The New York Times reproduced the stupid remark in a Sunday story, albeit on page A-13, in paragraph 10, when the reader has lost interest. But that was better than the competition. There was no coverage in The Washington Post, the Los Angeles Times, or USA Today. Even the local Boston Globe skipped over the remark. Reporter Akilah Johnson just offered campaign boilerplate from Hillary, such as: "We cannot possibly rest between now and Nov. 4. ... You don't want to wake up the day after this election and say, 'I wish I could have done more.' "
Ken Thomas and Philip Marcelo filed a story for the Associated Press, and skipped the stupidity entirely. This was their chosen Hillary quote to reproduce, touting Coakley in a close race: "From my perspective, it shouldn't even really be a race.

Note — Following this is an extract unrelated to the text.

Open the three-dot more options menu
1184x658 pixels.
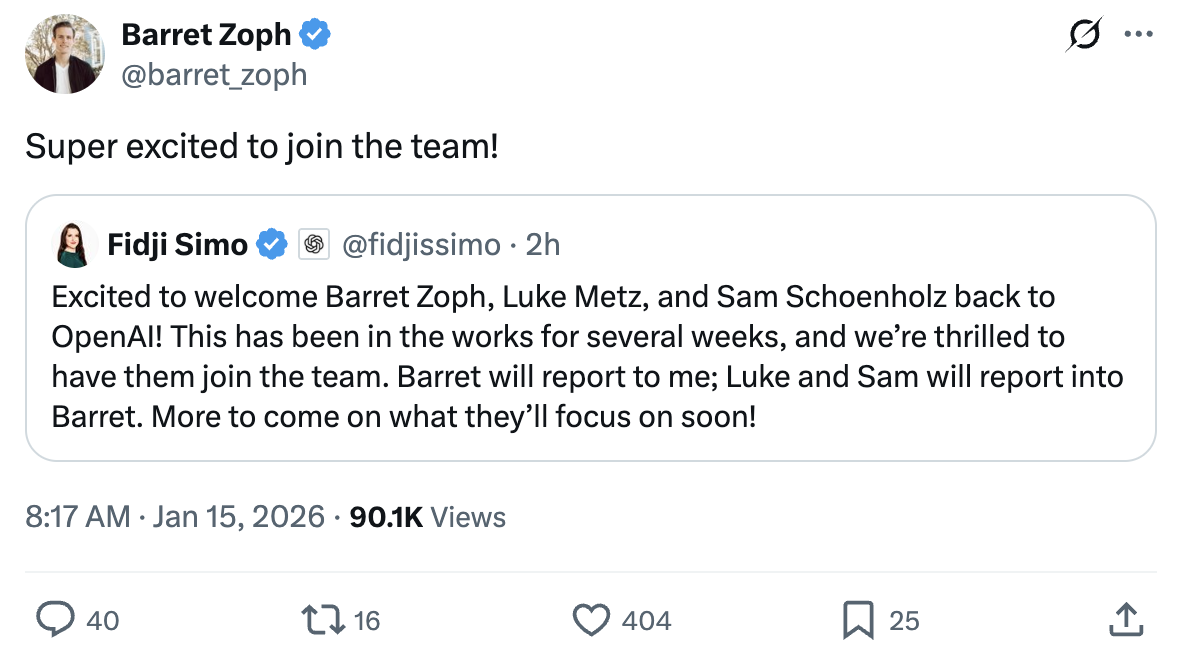click(x=1138, y=35)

It should not even be close, but we're living during an election season where it's close everywhere ... and that's why Martha needs you."
The people who complain that our news media consumption is too "polarized" -- and their assumption that conservatives depend too much on alternative media -- fail to acknowledge how our traditional "news" media are consistently burying Democrat gaffes they don't want anyone to hear about. When Hillary says something stupid, they want it to be just like that metaphorical tree that falls silently in the forest. Peace and quiet is comforting.